WHAT TO WORK ON. Please count how many lines below contain the word "computer" and reply with only that number.
======
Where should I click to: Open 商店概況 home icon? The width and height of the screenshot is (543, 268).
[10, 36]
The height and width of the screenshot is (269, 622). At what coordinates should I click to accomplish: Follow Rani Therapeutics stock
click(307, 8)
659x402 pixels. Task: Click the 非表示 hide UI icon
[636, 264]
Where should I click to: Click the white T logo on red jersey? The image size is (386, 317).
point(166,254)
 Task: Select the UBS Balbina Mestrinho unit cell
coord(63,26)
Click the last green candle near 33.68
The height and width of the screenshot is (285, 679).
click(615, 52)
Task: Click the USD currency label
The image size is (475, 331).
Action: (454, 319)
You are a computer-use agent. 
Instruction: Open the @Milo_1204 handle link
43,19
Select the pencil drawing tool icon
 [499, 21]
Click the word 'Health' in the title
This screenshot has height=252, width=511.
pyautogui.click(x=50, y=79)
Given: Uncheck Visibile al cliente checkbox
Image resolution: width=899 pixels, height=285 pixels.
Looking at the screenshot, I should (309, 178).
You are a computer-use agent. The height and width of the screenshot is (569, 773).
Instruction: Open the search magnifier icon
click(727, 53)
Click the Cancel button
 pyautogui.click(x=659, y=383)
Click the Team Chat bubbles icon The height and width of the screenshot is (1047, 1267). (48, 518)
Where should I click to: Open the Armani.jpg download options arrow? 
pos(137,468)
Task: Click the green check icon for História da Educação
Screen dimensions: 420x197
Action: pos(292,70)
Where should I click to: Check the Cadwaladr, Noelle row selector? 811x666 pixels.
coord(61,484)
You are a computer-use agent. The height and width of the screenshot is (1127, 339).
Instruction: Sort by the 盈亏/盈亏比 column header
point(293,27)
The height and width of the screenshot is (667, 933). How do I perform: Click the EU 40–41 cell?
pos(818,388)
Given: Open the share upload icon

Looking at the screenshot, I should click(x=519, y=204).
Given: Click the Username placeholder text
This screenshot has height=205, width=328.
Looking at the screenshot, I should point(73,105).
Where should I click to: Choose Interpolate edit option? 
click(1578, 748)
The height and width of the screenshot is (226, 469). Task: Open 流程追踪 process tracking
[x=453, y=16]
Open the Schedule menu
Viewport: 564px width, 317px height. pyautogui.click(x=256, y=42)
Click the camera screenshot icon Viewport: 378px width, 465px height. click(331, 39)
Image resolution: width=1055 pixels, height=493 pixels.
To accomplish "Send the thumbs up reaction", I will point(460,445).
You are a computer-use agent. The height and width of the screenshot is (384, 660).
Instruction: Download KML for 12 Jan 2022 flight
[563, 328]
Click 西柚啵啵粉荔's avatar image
======
EXERCISE ANSWER. 4